EXERCISE AIM:
Below are the records; count how many of their lines carry "green" and give only the number.

(Dataset records)
--*--

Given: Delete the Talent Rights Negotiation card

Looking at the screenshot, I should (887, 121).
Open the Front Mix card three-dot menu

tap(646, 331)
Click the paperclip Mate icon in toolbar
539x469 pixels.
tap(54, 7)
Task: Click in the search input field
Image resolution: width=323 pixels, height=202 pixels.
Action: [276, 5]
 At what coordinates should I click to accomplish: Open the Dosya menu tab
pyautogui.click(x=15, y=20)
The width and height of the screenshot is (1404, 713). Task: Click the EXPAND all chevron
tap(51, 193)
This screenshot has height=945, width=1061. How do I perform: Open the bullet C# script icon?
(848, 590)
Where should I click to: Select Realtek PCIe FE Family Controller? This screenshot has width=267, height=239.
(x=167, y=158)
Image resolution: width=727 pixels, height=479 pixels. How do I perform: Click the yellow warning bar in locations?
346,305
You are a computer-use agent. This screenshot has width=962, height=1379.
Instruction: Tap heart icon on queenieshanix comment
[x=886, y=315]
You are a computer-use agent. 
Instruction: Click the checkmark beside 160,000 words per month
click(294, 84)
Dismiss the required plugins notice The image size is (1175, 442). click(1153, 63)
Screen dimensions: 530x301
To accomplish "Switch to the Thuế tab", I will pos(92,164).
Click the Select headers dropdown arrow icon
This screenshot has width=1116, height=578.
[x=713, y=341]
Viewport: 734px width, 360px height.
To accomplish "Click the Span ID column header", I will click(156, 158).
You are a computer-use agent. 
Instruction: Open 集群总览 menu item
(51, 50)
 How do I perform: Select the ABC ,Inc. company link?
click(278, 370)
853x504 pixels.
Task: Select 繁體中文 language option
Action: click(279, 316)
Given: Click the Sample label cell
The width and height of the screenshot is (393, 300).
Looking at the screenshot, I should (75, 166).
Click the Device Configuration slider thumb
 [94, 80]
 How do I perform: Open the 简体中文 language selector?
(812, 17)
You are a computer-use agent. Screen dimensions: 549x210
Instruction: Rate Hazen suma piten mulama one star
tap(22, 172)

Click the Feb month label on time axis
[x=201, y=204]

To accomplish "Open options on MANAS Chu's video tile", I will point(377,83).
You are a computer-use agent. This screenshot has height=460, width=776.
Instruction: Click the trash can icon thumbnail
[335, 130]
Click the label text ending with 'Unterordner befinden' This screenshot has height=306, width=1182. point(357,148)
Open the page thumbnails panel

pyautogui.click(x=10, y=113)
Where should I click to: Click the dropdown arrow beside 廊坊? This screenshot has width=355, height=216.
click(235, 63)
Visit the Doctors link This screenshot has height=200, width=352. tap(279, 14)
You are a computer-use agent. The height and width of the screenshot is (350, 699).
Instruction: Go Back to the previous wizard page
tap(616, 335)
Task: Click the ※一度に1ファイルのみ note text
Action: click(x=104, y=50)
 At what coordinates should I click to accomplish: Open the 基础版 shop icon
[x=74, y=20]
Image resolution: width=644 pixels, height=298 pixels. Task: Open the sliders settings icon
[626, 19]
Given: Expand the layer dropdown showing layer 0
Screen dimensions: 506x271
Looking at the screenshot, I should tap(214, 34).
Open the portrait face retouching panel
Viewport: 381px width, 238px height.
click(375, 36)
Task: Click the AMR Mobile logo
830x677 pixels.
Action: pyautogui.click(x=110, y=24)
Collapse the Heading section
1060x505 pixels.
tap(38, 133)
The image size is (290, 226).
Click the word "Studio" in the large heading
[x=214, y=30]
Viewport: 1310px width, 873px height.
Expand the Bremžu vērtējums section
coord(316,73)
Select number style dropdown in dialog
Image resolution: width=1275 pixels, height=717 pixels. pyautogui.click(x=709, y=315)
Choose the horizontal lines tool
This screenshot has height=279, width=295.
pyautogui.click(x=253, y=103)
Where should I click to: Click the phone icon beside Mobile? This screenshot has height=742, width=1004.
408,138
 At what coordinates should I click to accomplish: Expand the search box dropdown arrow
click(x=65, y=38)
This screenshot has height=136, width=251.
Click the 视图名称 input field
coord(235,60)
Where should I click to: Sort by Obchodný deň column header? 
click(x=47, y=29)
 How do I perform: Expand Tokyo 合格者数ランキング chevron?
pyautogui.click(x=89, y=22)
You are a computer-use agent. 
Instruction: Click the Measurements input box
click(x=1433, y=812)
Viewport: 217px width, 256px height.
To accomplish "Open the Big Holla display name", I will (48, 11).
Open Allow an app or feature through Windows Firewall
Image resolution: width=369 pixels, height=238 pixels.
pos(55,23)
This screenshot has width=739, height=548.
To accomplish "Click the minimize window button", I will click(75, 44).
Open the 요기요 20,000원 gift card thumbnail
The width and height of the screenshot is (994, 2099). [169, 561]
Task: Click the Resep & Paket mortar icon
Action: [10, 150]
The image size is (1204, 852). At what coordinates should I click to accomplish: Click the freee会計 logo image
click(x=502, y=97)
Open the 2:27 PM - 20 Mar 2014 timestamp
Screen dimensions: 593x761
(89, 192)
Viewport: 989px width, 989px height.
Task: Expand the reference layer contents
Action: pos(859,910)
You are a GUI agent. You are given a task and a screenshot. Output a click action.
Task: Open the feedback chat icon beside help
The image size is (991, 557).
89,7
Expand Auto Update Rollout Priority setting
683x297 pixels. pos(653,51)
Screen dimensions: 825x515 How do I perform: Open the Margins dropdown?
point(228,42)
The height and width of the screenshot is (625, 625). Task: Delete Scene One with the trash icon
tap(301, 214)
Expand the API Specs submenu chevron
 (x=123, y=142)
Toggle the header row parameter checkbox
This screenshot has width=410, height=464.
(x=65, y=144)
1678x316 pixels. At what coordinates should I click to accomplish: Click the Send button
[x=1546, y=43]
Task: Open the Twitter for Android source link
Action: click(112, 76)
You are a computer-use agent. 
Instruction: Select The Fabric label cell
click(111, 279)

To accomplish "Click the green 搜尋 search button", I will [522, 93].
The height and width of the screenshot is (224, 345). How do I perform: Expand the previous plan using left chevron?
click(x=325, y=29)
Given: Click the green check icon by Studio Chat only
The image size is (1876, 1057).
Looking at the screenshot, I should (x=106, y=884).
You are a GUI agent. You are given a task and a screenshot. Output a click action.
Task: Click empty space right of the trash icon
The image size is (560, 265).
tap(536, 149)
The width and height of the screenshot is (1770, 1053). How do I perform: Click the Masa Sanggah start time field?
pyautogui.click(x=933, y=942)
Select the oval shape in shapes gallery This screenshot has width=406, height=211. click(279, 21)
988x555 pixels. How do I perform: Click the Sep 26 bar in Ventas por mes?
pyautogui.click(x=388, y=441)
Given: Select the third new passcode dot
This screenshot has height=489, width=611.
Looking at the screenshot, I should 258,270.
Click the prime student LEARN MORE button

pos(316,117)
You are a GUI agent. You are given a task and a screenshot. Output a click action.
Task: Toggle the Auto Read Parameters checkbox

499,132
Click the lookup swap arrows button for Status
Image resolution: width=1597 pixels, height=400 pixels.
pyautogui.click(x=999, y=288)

--*--

RESULT OF THE TASK:
2